Der Mann soll kurz vor 2 Uhr mit rußverschmiertem Gesicht und Händen ein Lokal in der Türrschmidtstraße betreten und der Wirtin mitgeteilt haben, dass ihr vor dem Haus geparkter Wagen brenne. Als der 36-Jährige das Lokal verlassen wollte, hielten ihn Gäste fest und alarmierten die Polizei. Die Feuerwehr löschte das Fahrzeug. Ein Zeuge hatte beobachtet, wie ein Mann vor dem Brand über die Grundstücksmauer des Hauses in den Hinterhof geklettert war.

Die Polizei vermutet hinter der Tat ein politisches Motiv. Der Mann sei der Polizei "nicht unbekannt", sagte ein Sprecher. Über die genauen Delikte wurden keine Angaben gemacht. Nach taz-Informationen soll er Verbindungen zur linken Szene haben.

Bereits am Freitag hatte die Polizei zwei verdächtigte Autozündler, 24 und 43 Jahre alt, in Moabit gefasst - erstmalig nach der seit Anfang Mai neu angelaufenen Brandserie. Der Jüngere wurde mangels dringendem Tatverdacht wieder freigelassen, ermittelt wird weiter. Der 43-Jährige landete in U-Haft, die am Samstag aber gegen Auflagen außer Vollzug gesetzt wurde. Bei der Durchsuchung seiner Wohnung in einem alternativen Hausprojekt in der Kreutziger Straße in Friedrichshain will die Polizei Hinweise auf eine bisher ungeklärte Brandstiftung erhalten haben. Mitte Mai hatte eine Fußgängerin gemeldet, einen Mann in der Karl-Marx-Allee beobachtet zu haben, wie dieser einen BMW anzünden wollte.

Trotz der Festnahmen setzten sich die Autobrände unvermindert fort. In der Nacht zu Samstag brannten ein Mercedes, ein Audi und ein Bagger. Später traf es drei BMWs, einen Mercedes und einen VW-Kleintransporter. Die Polizei geht in allen Fällen von unpolitischen Taten aus.

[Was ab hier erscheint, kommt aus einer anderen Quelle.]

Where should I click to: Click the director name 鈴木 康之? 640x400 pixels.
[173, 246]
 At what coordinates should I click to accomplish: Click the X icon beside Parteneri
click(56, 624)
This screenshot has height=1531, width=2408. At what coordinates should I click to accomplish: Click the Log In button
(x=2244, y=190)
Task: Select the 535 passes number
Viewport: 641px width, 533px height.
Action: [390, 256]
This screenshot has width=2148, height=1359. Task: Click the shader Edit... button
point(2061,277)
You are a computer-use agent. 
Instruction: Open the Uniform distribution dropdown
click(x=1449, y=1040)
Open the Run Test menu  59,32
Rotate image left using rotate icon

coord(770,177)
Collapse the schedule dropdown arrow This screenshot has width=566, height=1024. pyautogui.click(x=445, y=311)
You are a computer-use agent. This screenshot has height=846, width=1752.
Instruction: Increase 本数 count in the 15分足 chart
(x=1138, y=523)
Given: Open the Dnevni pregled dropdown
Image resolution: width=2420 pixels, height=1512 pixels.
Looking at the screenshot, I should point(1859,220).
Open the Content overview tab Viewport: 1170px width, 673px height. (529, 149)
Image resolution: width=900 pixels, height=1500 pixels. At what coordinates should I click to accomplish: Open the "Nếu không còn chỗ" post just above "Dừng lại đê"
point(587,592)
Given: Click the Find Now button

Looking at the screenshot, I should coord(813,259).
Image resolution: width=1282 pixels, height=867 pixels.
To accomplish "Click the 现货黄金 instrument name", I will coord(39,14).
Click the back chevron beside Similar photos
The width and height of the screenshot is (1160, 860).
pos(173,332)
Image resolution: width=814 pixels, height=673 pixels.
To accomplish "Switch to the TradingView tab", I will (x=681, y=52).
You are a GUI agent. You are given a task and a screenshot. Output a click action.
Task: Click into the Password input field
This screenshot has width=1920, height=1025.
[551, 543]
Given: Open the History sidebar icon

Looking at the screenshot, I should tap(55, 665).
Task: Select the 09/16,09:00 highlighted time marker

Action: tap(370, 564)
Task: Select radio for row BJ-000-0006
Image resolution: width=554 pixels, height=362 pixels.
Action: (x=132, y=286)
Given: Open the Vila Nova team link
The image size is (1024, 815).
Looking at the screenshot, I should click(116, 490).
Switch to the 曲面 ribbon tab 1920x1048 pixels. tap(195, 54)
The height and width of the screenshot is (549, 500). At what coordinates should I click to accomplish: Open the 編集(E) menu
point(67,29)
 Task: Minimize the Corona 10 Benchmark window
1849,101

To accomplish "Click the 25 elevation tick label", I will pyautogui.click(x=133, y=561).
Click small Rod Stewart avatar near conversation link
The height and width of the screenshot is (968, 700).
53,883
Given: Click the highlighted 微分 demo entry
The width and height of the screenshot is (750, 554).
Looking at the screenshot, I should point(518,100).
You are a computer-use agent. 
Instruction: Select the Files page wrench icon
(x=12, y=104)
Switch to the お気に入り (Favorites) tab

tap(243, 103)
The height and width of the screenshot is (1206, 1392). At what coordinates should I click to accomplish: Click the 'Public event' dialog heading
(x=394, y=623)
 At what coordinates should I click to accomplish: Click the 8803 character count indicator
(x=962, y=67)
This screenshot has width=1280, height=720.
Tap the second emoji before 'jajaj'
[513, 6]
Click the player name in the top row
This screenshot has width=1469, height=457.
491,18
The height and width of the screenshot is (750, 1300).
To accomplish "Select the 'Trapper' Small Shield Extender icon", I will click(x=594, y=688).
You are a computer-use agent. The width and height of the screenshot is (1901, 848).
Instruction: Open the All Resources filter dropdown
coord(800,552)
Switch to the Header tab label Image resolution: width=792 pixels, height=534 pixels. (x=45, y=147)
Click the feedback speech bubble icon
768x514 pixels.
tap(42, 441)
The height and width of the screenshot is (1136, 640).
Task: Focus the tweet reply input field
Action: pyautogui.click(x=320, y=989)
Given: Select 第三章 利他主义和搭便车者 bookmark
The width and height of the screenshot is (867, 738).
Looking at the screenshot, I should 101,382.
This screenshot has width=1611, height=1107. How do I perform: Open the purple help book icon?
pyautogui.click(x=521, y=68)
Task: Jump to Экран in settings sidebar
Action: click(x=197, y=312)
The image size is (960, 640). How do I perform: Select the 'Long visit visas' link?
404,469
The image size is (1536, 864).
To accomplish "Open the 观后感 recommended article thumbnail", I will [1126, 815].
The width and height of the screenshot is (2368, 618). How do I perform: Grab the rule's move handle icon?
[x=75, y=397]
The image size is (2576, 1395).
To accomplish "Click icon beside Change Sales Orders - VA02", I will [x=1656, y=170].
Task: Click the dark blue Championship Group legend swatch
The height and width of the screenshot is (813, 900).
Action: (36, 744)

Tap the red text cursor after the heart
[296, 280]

Anders in der Nacht zu Montag: Da zündeten Unbekannte mehrere Fahrzeuge auf dem Gelände eines Citroën-Autohauses in Alt-Friedrichsfelde an, zehn Wagen gerieten in Brand. Die "Hochwertigkeit" der Pkw passe in das Zielschema linksautonomer Brandstifter, teilte die Polizei mit. Es sei "hoher Sachschaden" entstanden.

Damit wurden in diesem Jahr bereits 64 politisch motivierte Brandanschläge verübt, die 95 Autos beschädigten. 2010 waren es 44 Anschläge, 2009 noch 145. Die Polizei setzt inzwischen mehrere dutzend Beamte nachts als Brandstreifen ein und nutzt auch Hubschrauber.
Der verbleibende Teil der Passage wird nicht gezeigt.